Through declassified diplomatic cables, party archives, parliamentary debates, intelligence assessments, and firsthand accounts from political actors across the Iron Curtain, the narrative traces how ideological commitments hardened into rigid blocs.
The book follows key moments: disagreements over Poland's government, the Marshall Plan's economic reconstruction linking Western Europe to American markets, the Berlin Blockade testing resolve, NATO and Warsaw Pact formalizing military divisions. Beyond superpower capitals, the narrative explores how Cold War logic penetrated domestic politics throughout Europe-anticommunist purges in the West, suppression of dissent in the East, neutral nations navigating impossible pressures.
It examines how both systems justified authoritarianism through external threat: McCarthyism and surveillance states in Western democracies, show trials and closed borders in Eastern bloc countries. The book analyzes détente's possibilities and limitations, Solidarity's challenge to Soviet control, Gorbachev's reforms intended to save communism that instead enabled its collapse, and reunification's complexities.
It questions triumphalist narratives by examining economic exhaustion, systemic failures, and popular resistance that undermined Soviet authority alongside Western pressure.
The book follows key moments: disagreements over Poland's government, the Marshall Plan's economic reconstruction linking Western Europe to American markets, the Berlin Blockade testing resolve, NATO and Warsaw Pact formalizing military divisions. Beyond superpower capitals, the narrative explores how Cold War logic penetrated domestic politics throughout Europe-anticommunist purges in the West, suppression of dissent in the East, neutral nations navigating impossible pressures.

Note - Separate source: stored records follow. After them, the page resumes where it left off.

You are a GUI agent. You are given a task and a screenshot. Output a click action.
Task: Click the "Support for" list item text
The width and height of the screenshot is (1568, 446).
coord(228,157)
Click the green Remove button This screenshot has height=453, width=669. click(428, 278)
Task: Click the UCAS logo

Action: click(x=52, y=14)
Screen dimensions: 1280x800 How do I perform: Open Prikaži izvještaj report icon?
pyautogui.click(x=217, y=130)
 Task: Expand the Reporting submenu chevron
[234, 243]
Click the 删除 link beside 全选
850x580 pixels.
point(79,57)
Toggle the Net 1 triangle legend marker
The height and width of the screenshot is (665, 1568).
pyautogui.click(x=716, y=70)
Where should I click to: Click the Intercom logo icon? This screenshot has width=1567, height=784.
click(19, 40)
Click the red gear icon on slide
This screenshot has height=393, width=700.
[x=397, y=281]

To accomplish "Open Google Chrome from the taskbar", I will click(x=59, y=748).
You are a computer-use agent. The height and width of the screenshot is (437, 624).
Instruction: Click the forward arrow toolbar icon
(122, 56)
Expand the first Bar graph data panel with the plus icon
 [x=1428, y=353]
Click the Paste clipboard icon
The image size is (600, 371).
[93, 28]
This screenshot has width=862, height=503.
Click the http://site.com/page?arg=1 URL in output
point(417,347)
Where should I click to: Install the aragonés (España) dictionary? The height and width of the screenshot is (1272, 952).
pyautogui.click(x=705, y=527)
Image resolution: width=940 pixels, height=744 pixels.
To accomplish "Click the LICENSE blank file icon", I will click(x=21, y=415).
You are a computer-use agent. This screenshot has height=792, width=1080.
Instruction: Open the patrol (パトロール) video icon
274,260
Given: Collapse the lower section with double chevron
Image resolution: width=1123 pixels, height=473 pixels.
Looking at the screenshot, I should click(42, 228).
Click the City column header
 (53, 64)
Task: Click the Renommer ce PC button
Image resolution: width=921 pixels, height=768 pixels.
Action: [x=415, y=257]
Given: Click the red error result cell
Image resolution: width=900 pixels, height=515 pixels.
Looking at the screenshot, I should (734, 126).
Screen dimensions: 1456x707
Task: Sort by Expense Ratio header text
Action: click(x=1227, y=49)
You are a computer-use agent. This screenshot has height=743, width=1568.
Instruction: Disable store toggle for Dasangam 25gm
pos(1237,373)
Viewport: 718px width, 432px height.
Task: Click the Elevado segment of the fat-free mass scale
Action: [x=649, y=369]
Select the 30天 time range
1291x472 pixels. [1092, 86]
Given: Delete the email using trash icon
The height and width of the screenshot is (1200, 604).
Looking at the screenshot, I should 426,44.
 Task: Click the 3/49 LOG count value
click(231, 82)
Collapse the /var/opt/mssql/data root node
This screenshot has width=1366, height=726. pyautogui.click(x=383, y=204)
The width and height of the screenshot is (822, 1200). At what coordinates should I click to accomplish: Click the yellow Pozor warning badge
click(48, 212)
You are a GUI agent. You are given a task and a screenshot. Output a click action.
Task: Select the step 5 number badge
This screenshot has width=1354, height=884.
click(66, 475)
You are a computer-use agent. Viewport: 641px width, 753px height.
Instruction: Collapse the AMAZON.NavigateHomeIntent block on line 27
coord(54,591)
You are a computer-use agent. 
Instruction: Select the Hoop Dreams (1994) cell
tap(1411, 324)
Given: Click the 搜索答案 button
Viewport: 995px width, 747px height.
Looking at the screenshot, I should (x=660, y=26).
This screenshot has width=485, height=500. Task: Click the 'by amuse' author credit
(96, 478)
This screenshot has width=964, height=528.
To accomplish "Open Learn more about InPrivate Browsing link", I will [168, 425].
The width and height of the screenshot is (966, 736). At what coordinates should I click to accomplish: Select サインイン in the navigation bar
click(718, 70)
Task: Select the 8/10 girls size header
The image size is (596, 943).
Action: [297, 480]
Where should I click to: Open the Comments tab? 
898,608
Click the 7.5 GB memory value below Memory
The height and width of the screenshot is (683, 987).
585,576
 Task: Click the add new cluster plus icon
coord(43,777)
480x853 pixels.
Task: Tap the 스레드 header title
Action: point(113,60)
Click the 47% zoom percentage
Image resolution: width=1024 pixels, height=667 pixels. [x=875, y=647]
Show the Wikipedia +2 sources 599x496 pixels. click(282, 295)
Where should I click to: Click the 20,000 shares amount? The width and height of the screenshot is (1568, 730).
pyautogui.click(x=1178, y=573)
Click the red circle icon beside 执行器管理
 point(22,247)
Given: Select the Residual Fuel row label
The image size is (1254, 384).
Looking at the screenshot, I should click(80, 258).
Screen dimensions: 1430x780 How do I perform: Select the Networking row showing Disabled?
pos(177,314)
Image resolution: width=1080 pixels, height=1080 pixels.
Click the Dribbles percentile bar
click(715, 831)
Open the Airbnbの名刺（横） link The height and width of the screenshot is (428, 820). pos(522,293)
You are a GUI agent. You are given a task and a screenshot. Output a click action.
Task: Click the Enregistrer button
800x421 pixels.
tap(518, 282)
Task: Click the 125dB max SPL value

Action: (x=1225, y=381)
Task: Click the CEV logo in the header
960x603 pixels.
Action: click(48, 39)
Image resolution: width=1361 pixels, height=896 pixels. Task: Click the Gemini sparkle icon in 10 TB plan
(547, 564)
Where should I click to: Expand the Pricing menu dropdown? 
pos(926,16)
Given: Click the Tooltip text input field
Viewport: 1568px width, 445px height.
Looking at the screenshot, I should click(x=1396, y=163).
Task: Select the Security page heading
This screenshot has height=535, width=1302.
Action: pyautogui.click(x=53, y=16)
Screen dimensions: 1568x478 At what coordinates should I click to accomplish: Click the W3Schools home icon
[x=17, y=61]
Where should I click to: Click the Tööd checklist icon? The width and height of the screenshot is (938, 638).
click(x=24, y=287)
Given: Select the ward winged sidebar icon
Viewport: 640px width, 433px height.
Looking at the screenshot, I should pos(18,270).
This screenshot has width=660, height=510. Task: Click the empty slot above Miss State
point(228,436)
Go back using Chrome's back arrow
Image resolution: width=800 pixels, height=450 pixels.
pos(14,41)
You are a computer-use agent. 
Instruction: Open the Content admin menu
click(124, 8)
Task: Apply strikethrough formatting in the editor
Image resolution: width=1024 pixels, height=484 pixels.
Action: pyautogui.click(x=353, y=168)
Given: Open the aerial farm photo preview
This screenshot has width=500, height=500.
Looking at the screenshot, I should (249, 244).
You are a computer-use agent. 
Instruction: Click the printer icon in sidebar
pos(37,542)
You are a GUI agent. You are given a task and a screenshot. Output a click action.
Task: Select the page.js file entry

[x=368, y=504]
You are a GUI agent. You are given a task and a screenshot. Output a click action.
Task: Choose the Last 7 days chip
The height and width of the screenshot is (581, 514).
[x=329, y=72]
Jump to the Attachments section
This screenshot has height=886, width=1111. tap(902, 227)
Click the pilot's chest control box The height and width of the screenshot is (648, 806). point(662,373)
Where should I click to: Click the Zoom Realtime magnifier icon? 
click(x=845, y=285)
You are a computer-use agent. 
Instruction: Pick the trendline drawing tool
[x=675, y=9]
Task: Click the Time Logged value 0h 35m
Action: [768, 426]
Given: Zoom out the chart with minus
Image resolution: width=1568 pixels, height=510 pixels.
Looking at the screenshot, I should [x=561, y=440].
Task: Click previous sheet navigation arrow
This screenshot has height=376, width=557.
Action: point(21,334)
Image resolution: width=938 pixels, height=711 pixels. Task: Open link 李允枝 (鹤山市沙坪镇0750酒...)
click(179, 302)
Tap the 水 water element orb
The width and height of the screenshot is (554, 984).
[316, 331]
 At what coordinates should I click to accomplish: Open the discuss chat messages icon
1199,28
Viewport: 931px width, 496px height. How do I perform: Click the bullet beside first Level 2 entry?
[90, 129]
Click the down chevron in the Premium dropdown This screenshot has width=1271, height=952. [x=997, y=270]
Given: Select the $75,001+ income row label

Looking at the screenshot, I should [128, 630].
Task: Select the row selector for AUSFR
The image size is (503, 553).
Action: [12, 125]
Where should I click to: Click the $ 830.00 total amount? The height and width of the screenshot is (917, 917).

It examines how both systems justified authoritarianism through external threat: McCarthyism and surveillance states in Western democracies, show trials and closed borders in Eastern bloc countries. The book analyzes détente's possibilities and limitations, Solidarity's challenge to Soviet control, Gorbachev's reforms intended to save communism that instead enabled its collapse, and reunification's complexities.
It questions triumphalist narratives by examining economic exhaustion, systemic failures, and popular resistance that undermined Soviet authority alongside Western pressure.